/---

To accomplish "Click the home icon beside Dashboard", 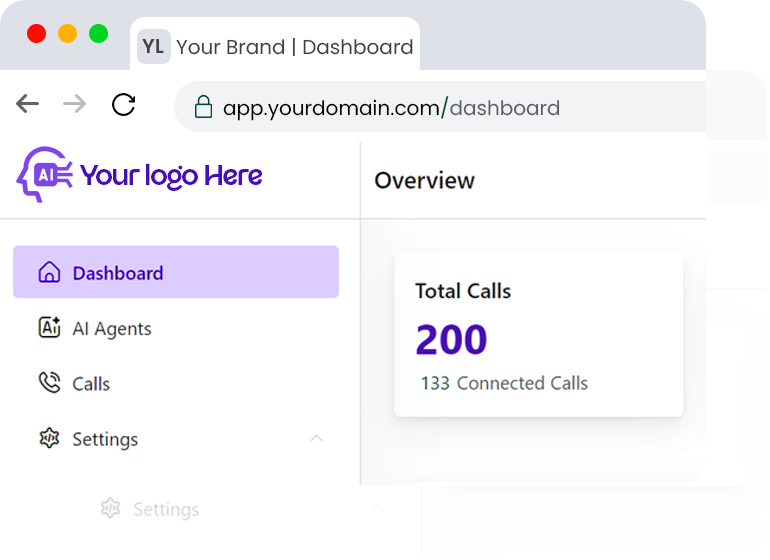I will [48, 273].
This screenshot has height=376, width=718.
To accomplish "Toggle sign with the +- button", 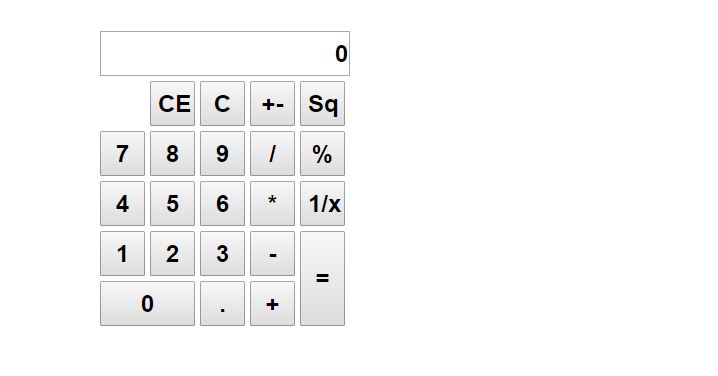I will [x=272, y=104].
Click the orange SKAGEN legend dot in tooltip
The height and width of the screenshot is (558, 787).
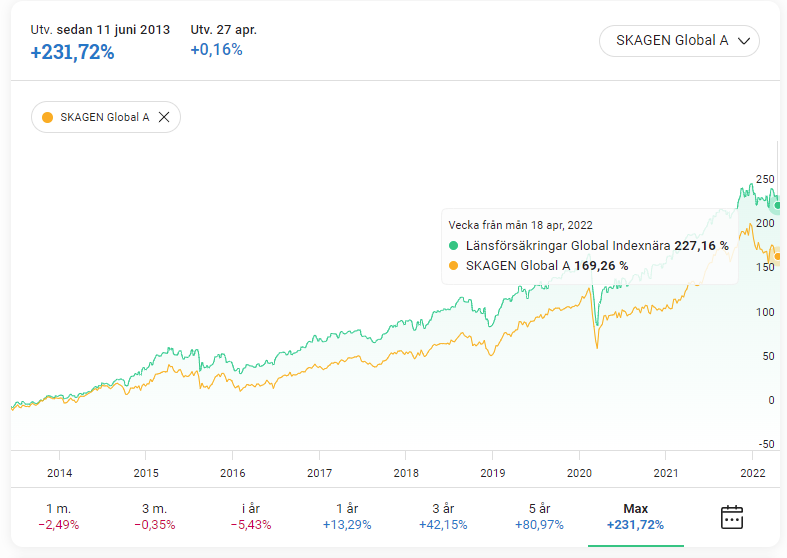pyautogui.click(x=453, y=266)
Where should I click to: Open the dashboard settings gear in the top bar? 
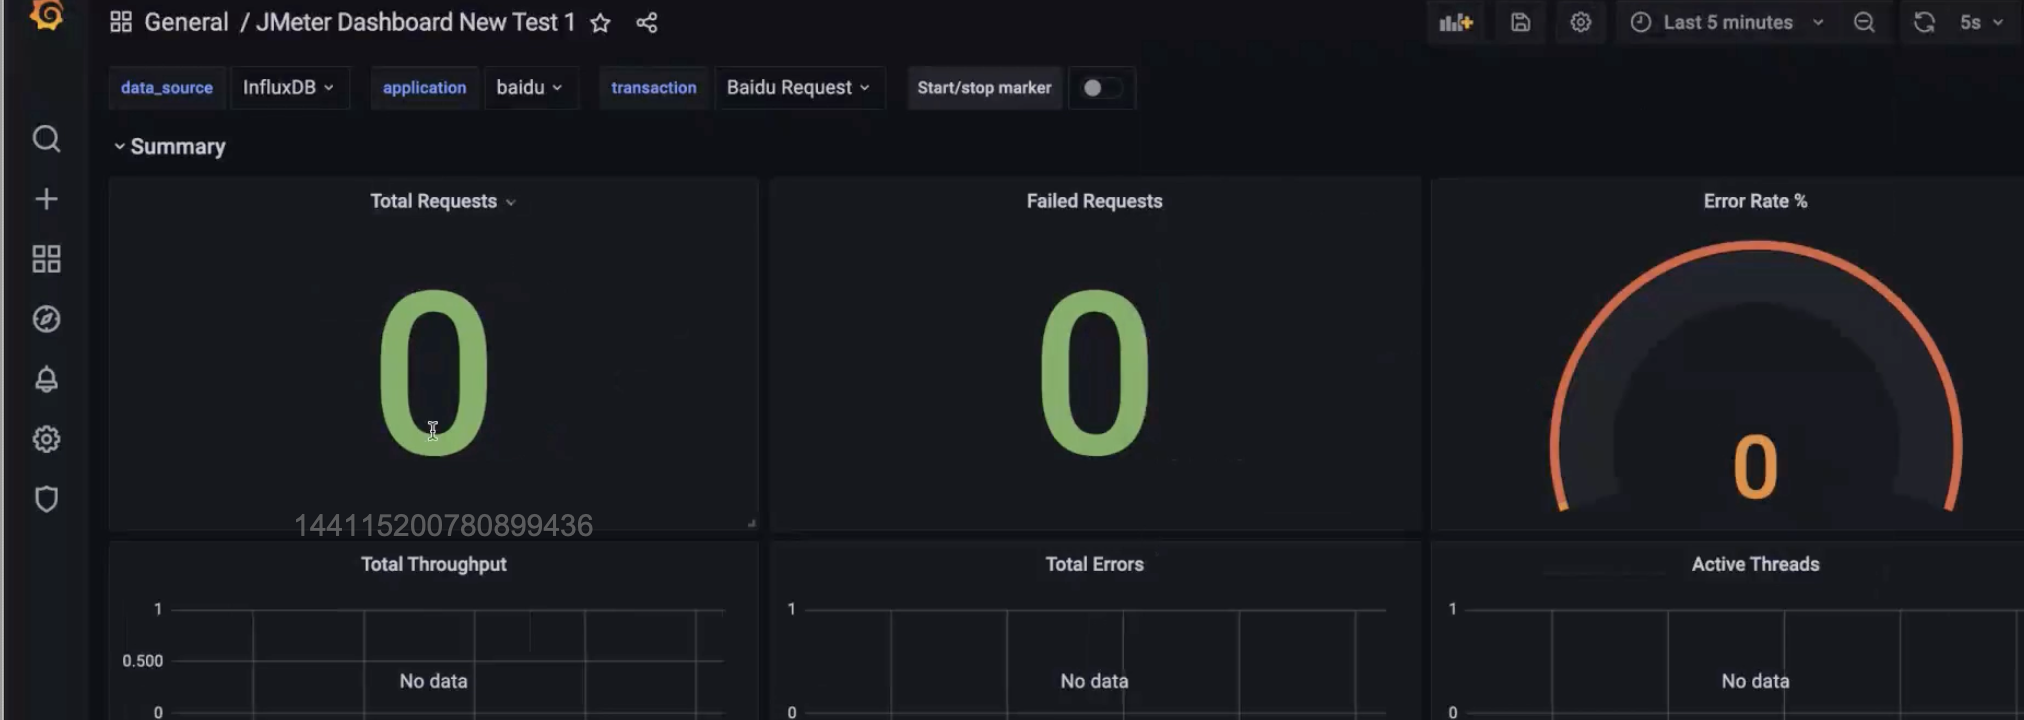tap(1580, 22)
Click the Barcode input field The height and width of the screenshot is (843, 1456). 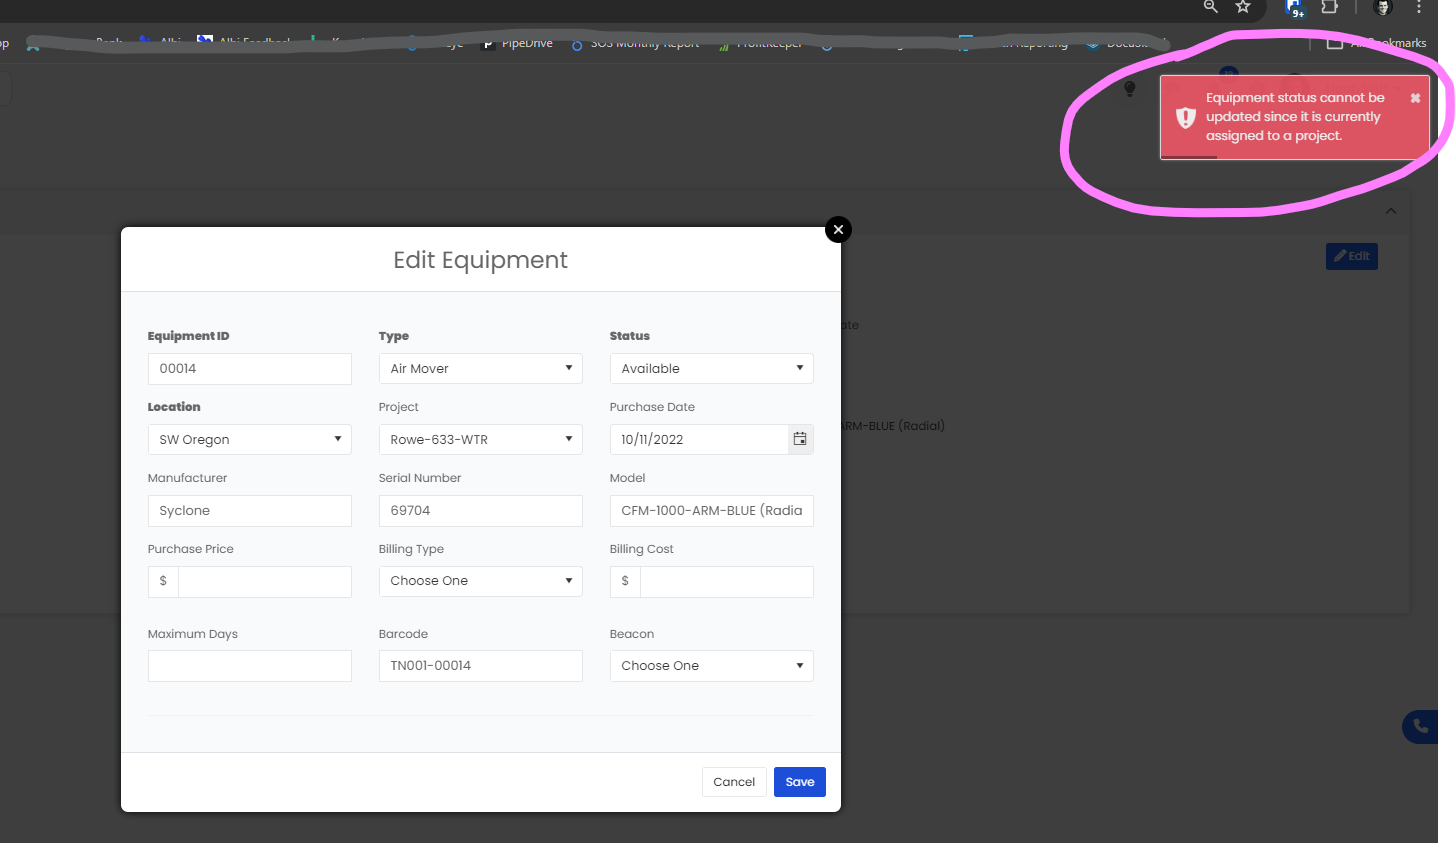coord(480,666)
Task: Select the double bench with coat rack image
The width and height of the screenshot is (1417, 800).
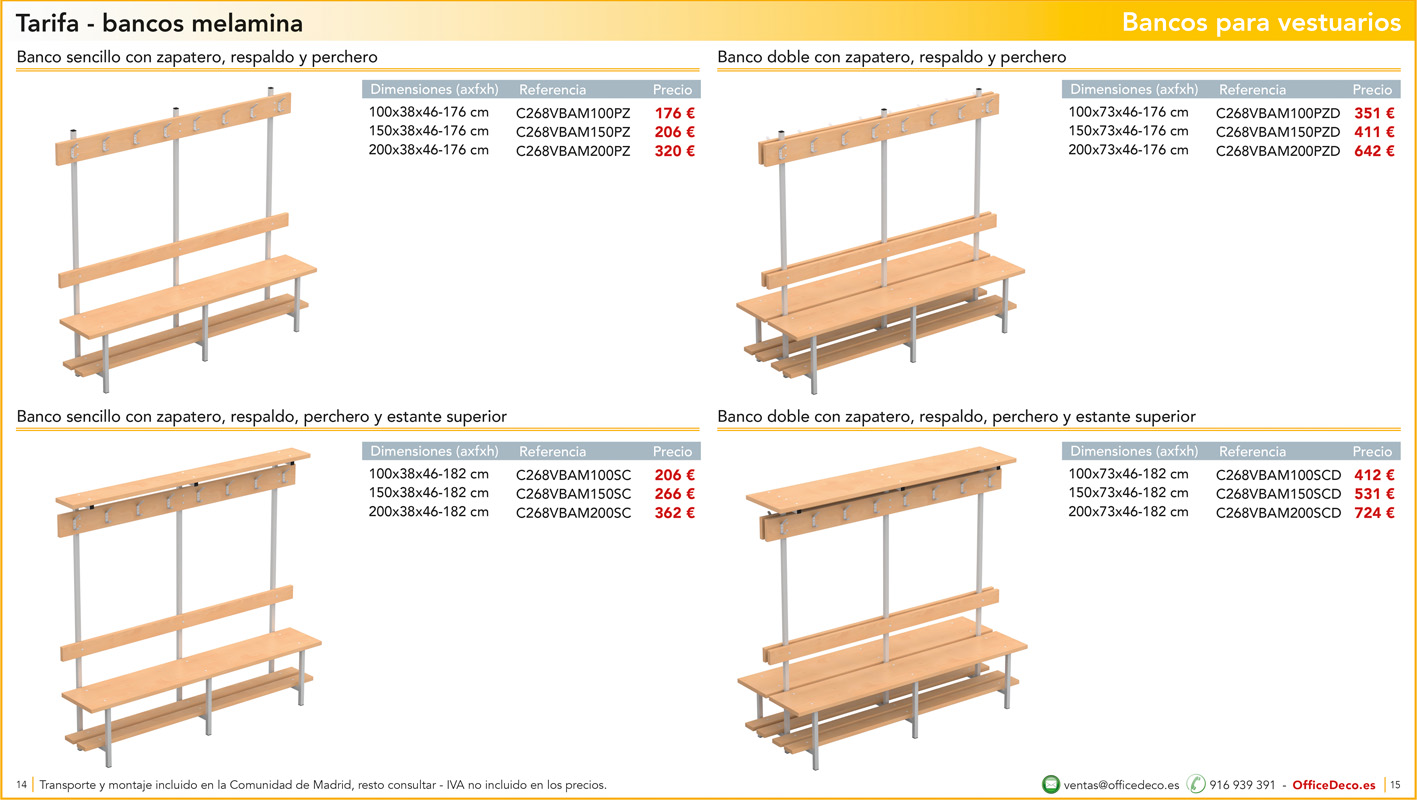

\---

#### Goal
Substitute "single bench" for "double bench" in the lines from the line with "Task: Select the" through the last line, keeping everything else unchanged. Leave the pictures out of your answer.

#### Task output
Task: Select the single bench with coat rack image
The width and height of the screenshot is (1417, 800).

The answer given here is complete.